Barry Glassner named Lewis & Clark's 24th president
Lewis & Clark College
August 4, 2010
The Lewis & Clark Board of Trustees has named Dr. Barry Glassner, a noted cultural commentator and the executive vice provost at the University of Southern California, as its 24th president. Chosen by a unanimous vote of the trustees, Glassner will begin his duties in late October.
Glassner has built a successful career as a professor and administrator at several institutions of higher education. A keen observer of American culture, Glassner is the author or coauthor of nine books, including The Culture of Fear: Why Americans Are Afraid of the Wrong Things (1999), a national bestseller that was named a “Best Book of the Year” by the Los Angeles Times. An updated edition was released in 2010.
Prior to becoming USC’s executive vice provost, Glassner served as director of the USC Casden Institute for the Study of the Jewish Role in American Life, and previous to that he chaired the Department of Sociology. Earlier in his career, Glassner led academic departments at Syracuse University and the University of Connecticut. He received a B.A. from Northwestern University and an M.A. and Ph.D. from Washington University in St. Louis.

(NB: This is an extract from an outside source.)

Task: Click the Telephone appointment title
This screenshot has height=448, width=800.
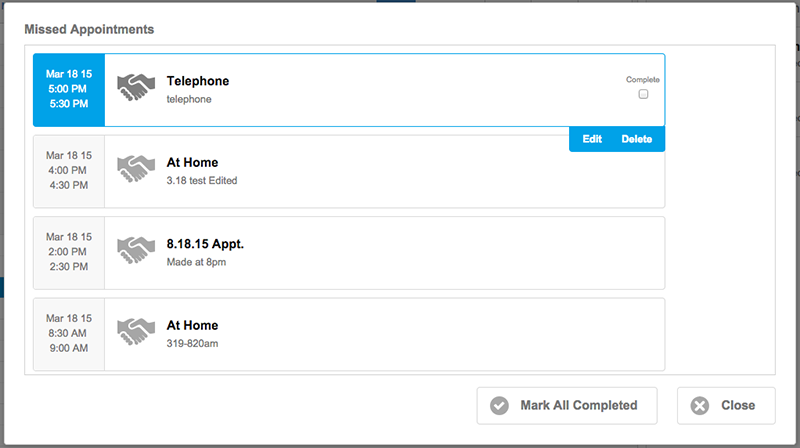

Ron Ragen, chair of the Lewis & Clark Board of Trustees, said Glassner embodies the traits and values of the liberal arts—engagement with the social issues and challenges of our time, critical thinking, and academic rigor. Ragen hailed Glassner’s unique blend of effective executive leadership, demonstrated ability to expand an academic institution’s resources, and skill as a community- and consensus-builder.

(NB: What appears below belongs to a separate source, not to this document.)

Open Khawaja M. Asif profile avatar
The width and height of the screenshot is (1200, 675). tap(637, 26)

“Barry built a reputation as a persuasive ambassador for higher education during his time in the Los Angeles community,” Ragen said. “We are eager to see him make his mark in Portland, while he extends Lewis & Clark’s national and global reach.”
“I’m enormously excited and honored to have this opportunity,” Glassner said. “Lewis & Clark has a configuration that is unique in higher education: a law school with programs that are top ranked nationally; a graduate school that produces many of the region’s top education leaders; and an undergraduate college with amazing students—seven Fulbright Scholars this year alone—and an unparalleled level of international engagement.
“Add to that an accomplished faculty that has a reputation for being uncommonly engaged with their students, and a devoted board and 36,000 proud alumni—not to mention the most beautiful campus I’ve ever seen—and it is an awfully exciting place.”